▶ _INSTRUCTIONS TO FOLLOW_: Look through the records, and whenever a line includes the word "with", copy it.

(Records from a dataset)
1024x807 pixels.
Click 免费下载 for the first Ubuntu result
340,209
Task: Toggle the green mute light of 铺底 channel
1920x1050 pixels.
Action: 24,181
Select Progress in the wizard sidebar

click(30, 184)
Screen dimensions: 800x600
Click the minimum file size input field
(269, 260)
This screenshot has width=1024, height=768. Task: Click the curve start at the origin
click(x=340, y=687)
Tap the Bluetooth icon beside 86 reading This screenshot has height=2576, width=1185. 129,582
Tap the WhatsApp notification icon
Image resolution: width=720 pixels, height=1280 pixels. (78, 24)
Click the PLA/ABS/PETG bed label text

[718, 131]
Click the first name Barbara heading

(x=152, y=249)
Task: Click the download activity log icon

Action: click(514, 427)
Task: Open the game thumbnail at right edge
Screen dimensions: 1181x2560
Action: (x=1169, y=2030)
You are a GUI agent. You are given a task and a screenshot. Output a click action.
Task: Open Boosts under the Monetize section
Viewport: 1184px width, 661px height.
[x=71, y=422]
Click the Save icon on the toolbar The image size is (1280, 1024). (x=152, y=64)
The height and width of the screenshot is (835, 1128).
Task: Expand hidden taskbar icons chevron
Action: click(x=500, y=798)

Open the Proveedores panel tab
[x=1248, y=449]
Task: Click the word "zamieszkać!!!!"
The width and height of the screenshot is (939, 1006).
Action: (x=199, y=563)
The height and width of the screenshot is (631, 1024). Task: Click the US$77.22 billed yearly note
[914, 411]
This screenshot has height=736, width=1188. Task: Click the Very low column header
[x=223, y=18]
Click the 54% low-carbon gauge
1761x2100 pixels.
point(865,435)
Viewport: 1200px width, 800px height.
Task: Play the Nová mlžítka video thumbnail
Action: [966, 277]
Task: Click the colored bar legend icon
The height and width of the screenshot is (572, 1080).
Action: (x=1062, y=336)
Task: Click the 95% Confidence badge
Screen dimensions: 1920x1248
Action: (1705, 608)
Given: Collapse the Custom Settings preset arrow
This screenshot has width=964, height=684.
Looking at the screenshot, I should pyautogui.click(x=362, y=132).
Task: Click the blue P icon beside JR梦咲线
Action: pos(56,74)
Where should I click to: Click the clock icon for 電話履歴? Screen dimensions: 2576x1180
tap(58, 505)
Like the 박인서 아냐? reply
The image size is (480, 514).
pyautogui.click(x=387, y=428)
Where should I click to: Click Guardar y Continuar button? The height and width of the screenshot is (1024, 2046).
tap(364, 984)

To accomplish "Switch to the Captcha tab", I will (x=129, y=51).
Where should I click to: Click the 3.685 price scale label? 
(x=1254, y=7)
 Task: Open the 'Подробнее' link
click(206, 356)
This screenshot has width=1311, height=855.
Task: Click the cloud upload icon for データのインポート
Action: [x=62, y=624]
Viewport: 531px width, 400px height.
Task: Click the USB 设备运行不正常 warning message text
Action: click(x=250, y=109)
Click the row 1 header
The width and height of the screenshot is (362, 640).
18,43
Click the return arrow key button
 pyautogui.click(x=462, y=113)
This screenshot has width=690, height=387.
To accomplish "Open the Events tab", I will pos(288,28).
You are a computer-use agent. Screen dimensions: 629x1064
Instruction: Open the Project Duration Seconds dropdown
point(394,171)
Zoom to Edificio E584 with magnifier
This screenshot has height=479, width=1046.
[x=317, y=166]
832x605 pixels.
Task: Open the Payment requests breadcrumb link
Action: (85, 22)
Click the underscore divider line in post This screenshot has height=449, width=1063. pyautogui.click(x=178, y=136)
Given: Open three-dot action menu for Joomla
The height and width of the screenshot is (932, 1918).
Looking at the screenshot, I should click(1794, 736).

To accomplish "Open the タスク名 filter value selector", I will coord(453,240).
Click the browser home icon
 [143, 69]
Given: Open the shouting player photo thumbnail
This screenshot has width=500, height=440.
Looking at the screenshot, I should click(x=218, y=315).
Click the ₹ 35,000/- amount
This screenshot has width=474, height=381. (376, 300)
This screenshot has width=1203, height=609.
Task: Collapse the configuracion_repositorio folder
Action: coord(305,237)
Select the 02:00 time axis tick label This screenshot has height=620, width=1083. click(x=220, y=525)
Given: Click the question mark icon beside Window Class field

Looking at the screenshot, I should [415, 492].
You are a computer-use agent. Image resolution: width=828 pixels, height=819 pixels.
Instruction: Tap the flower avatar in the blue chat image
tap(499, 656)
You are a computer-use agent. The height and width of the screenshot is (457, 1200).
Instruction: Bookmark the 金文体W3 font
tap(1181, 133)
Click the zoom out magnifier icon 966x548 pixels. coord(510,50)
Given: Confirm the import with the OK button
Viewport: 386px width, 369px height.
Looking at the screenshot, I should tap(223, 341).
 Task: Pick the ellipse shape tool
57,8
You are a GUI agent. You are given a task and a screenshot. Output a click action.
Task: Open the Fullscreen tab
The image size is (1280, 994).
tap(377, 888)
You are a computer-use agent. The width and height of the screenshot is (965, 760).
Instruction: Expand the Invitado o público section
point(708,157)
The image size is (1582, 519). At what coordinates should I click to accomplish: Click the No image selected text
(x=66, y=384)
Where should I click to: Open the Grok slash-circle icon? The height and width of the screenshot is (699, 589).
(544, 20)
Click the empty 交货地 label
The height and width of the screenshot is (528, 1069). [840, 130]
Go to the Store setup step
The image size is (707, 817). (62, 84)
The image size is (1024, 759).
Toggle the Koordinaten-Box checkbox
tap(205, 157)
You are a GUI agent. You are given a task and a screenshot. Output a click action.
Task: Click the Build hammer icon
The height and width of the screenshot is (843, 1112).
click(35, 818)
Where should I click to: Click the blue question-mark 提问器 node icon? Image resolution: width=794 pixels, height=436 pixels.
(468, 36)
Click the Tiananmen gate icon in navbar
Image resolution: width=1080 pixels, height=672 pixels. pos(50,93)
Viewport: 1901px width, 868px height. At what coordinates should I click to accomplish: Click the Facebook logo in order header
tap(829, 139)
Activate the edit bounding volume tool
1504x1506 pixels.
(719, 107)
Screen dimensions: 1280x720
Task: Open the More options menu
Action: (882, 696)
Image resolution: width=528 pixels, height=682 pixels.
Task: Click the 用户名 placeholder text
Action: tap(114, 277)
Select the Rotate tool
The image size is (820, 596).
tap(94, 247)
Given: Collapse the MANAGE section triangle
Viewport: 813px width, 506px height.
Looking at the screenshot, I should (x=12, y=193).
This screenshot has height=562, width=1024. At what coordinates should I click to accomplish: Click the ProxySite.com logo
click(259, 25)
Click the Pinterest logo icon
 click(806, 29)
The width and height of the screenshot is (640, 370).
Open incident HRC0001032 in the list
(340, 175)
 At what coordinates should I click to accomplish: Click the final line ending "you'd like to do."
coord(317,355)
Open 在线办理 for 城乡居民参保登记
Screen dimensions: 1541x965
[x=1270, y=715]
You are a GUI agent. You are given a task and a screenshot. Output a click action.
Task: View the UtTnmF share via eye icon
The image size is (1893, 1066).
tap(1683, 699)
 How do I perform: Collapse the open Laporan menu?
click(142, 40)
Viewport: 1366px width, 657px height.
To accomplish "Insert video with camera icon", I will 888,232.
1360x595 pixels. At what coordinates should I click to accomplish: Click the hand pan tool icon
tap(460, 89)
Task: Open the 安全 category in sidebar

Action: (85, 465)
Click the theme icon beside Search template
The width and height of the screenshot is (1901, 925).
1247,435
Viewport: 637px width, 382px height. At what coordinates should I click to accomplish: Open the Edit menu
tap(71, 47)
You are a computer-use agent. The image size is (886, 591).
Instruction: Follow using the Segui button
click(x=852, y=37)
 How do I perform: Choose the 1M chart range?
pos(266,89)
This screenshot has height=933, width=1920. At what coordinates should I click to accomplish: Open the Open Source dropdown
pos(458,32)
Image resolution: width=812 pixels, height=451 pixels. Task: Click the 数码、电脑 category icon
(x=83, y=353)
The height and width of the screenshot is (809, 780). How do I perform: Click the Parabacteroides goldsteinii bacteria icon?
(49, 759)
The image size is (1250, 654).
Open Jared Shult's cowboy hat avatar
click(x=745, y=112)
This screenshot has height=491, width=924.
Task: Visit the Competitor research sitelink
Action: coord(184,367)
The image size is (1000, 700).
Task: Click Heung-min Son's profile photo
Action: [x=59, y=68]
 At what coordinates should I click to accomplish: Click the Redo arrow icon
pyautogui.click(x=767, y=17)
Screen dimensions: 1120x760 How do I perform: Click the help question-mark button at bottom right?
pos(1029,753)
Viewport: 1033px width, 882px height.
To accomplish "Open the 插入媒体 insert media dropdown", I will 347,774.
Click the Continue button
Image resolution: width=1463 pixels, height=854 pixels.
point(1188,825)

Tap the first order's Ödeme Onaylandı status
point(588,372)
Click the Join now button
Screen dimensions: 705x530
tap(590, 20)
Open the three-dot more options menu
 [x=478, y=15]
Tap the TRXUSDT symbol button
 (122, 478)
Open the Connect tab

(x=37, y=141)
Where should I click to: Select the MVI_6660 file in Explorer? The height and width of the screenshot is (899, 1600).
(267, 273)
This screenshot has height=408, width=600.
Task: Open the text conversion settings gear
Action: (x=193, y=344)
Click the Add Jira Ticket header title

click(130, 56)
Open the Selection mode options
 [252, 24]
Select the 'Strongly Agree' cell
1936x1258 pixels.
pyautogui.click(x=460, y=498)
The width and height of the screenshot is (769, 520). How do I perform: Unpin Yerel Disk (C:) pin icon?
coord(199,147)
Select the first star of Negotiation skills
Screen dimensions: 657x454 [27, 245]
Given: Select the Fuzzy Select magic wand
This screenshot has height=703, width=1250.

▶ _FINISHED TASK_:
Zoom to Edificio E584 with magnifier
Given: Confirm the import with the OK button
To accomplish "Insert video with camera icon", I will 888,232.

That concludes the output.